What to produce:
Print the lines in the listing below that fall between the line with "Service (677, 31)" and the line with "Καλύμματα κεφαλής γκολφ (227, 500)", those two lines included, exactly as they stand and with nothing else.

Records shown:
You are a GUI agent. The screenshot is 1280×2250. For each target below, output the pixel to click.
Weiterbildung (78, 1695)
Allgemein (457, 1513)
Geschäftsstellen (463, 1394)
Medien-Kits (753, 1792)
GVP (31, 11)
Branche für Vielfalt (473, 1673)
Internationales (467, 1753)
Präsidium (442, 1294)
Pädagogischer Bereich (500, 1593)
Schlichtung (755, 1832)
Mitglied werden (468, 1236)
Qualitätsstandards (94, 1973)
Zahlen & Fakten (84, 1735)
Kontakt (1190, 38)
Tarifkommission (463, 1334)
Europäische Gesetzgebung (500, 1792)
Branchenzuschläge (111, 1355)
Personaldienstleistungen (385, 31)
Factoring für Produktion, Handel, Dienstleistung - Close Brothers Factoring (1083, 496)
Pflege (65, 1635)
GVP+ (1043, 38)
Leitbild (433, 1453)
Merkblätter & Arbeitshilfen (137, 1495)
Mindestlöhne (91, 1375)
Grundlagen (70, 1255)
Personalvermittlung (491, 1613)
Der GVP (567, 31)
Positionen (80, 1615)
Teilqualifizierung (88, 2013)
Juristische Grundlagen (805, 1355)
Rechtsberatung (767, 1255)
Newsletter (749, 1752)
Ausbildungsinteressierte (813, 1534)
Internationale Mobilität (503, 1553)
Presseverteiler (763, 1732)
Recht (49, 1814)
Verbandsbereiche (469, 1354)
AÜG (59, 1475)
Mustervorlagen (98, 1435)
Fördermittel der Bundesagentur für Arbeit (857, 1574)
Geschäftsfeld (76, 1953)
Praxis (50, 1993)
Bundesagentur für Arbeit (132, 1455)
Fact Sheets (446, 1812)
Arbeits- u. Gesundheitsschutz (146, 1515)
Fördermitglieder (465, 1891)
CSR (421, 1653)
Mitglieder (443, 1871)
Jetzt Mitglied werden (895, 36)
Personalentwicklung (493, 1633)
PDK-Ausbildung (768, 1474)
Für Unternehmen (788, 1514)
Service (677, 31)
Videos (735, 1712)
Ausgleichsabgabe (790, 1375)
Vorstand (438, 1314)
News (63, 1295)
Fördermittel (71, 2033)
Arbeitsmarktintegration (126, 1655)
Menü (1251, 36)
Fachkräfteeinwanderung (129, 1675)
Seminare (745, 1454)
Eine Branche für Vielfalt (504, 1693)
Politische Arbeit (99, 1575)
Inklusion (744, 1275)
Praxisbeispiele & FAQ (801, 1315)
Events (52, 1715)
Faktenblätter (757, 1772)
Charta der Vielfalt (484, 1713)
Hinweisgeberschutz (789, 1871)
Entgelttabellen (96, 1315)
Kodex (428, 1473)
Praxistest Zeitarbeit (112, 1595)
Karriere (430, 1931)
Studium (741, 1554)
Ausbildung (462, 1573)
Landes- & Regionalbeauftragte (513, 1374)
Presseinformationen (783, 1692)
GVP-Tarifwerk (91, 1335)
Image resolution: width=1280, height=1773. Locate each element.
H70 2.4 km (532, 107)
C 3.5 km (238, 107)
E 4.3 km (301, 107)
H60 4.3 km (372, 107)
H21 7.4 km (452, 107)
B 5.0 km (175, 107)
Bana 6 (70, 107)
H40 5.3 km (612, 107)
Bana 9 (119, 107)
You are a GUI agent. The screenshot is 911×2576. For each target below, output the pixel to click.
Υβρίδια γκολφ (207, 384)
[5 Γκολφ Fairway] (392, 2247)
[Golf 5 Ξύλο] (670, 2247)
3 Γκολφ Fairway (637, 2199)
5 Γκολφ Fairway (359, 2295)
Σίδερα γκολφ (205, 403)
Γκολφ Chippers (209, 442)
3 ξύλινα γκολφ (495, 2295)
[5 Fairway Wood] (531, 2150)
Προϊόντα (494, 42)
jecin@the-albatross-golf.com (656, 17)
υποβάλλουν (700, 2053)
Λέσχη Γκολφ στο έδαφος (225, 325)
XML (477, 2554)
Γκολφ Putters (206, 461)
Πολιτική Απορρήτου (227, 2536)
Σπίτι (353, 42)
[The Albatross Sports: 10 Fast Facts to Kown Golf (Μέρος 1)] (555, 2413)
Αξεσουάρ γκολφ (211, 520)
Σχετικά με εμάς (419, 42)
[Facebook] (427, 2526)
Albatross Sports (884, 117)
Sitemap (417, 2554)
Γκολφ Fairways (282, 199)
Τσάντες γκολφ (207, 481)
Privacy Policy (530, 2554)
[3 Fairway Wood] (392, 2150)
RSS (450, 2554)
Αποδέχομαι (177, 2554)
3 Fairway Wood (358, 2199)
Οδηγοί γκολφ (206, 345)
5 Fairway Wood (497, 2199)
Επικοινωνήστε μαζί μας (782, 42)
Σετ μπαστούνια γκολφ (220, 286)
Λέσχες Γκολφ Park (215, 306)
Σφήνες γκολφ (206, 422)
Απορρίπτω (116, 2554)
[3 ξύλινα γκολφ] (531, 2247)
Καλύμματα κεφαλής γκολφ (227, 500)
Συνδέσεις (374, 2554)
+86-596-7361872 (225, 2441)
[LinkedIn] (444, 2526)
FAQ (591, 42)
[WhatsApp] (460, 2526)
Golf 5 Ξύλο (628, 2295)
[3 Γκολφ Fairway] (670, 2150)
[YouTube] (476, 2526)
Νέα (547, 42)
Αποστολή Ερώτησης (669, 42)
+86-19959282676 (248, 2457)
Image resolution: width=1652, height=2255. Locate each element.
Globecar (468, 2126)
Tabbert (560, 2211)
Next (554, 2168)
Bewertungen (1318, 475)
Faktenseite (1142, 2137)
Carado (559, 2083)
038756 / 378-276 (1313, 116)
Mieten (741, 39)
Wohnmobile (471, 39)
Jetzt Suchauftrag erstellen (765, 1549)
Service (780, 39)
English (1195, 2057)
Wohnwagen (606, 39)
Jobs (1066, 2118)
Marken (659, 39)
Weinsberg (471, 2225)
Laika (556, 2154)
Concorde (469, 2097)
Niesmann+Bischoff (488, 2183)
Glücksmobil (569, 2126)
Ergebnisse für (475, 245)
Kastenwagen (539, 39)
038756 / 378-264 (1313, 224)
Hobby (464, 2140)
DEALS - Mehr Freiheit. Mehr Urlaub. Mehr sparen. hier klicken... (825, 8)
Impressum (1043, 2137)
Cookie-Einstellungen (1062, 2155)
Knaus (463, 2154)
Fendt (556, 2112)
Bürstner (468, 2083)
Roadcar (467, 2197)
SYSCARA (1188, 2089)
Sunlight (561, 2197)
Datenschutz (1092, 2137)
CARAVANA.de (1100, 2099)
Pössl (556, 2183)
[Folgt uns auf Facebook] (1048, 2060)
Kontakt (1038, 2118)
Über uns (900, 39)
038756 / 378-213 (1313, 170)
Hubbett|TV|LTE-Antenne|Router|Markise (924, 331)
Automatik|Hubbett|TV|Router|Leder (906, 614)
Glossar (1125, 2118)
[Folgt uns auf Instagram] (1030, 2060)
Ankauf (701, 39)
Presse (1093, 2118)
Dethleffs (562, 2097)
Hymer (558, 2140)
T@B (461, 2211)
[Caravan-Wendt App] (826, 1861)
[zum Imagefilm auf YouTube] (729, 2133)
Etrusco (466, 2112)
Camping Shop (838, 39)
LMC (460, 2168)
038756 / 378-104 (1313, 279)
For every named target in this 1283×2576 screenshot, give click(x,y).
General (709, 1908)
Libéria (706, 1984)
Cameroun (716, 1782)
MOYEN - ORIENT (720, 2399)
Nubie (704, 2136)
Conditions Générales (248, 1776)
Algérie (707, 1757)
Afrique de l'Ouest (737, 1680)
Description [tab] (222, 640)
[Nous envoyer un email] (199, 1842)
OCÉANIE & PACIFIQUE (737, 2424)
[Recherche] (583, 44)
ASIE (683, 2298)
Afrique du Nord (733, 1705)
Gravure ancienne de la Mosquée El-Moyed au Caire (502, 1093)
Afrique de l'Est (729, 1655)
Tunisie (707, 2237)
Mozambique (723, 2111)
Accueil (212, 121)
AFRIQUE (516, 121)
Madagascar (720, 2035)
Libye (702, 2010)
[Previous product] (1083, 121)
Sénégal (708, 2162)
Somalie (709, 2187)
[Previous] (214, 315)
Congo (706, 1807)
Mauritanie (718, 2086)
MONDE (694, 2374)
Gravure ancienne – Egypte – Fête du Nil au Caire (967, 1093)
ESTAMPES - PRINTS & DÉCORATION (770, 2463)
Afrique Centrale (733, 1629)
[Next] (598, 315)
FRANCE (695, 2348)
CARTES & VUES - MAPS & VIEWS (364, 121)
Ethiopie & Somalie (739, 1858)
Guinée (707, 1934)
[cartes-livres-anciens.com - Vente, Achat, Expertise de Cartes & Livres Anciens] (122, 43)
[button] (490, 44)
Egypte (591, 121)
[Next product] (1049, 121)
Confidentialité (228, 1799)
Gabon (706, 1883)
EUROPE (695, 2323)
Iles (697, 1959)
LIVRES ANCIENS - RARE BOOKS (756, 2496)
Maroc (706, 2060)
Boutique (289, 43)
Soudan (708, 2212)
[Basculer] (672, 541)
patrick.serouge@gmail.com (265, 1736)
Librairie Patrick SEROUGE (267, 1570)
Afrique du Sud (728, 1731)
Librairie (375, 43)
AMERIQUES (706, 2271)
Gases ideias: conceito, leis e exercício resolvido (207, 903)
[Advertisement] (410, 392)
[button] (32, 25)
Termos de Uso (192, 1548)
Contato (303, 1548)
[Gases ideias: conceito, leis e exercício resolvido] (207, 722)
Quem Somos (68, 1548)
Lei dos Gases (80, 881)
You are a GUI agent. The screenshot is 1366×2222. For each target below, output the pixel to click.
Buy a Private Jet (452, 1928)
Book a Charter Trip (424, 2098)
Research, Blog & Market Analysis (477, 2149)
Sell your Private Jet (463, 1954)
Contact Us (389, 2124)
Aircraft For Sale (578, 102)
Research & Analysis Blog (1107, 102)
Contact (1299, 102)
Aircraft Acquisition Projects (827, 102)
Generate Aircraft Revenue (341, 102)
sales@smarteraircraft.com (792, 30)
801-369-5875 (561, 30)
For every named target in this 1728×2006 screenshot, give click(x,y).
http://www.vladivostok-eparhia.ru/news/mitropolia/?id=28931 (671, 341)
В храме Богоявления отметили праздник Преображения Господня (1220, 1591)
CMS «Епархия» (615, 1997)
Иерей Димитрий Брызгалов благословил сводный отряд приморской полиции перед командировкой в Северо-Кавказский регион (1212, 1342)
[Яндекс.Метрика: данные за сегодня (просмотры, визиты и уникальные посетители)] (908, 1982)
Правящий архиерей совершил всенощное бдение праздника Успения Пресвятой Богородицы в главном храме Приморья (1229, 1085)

Finished task:
Service (677, 31)
Videos (735, 1712)
Ausgleichsabgabe (790, 1375)
Vorstand (438, 1314)
News (63, 1295)
Fördermittel (71, 2033)
Arbeitsmarktintegration (126, 1655)
Menü (1251, 36)
Fachkräfteeinwanderung (129, 1675)
Seminare (745, 1454)
Eine Branche für Vielfalt (504, 1693)
Politische Arbeit (99, 1575)
Inklusion (744, 1275)
Praxisbeispiele & FAQ (801, 1315)
Events (52, 1715)
Faktenblätter (757, 1772)
Charta der Vielfalt (484, 1713)
Hinweisgeberschutz (789, 1871)
Entgelttabellen (96, 1315)
Kodex (428, 1473)
Praxistest Zeitarbeit (112, 1595)
Karriere (430, 1931)
Studium (741, 1554)
Ausbildung (462, 1573)
Landes- & Regionalbeauftragte (513, 1374)
Presseinformationen (783, 1692)
GVP-Tarifwerk (91, 1335)
Image resolution: width=1280, height=1773. Locate each element.
H70 2.4 km (532, 107)
C 3.5 km (238, 107)
E 4.3 km (301, 107)
H60 4.3 km (372, 107)
H21 7.4 km (452, 107)
B 5.0 km (175, 107)
Bana 6 (70, 107)
H40 5.3 km (612, 107)
Bana 9 (119, 107)
You are a GUI agent. The screenshot is 911×2576. For each target below, output the pixel to click.
Υβρίδια γκολφ (207, 384)
[5 Γκολφ Fairway] (392, 2247)
[Golf 5 Ξύλο] (670, 2247)
3 Γκολφ Fairway (637, 2199)
5 Γκολφ Fairway (359, 2295)
Σίδερα γκολφ (205, 403)
Γκολφ Chippers (209, 442)
3 ξύλινα γκολφ (495, 2295)
[5 Fairway Wood] (531, 2150)
Προϊόντα (494, 42)
jecin@the-albatross-golf.com (656, 17)
υποβάλλουν (700, 2053)
Λέσχη Γκολφ στο έδαφος (225, 325)
XML (477, 2554)
Γκολφ Putters (206, 461)
Πολιτική Απορρήτου (227, 2536)
Σπίτι (353, 42)
[The Albatross Sports: 10 Fast Facts to Kown Golf (Μέρος 1)] (555, 2413)
Αξεσουάρ γκολφ (211, 520)
Σχετικά με εμάς (419, 42)
[Facebook] (427, 2526)
Albatross Sports (884, 117)
Sitemap (417, 2554)
Γκολφ Fairways (282, 199)
Τσάντες γκολφ (207, 481)
Privacy Policy (530, 2554)
[3 Fairway Wood] (392, 2150)
RSS (450, 2554)
Αποδέχομαι (177, 2554)
3 Fairway Wood (358, 2199)
Οδηγοί γκολφ (206, 345)
5 Fairway Wood (497, 2199)
Επικοινωνήστε μαζί μας (782, 42)
Σετ μπαστούνια γκολφ (220, 286)
Λέσχες Γκολφ Park (215, 306)
Σφήνες γκολφ (206, 422)
Απορρίπτω (116, 2554)
[3 ξύλινα γκολφ] (531, 2247)
Καλύμματα κεφαλής γκολφ (227, 500)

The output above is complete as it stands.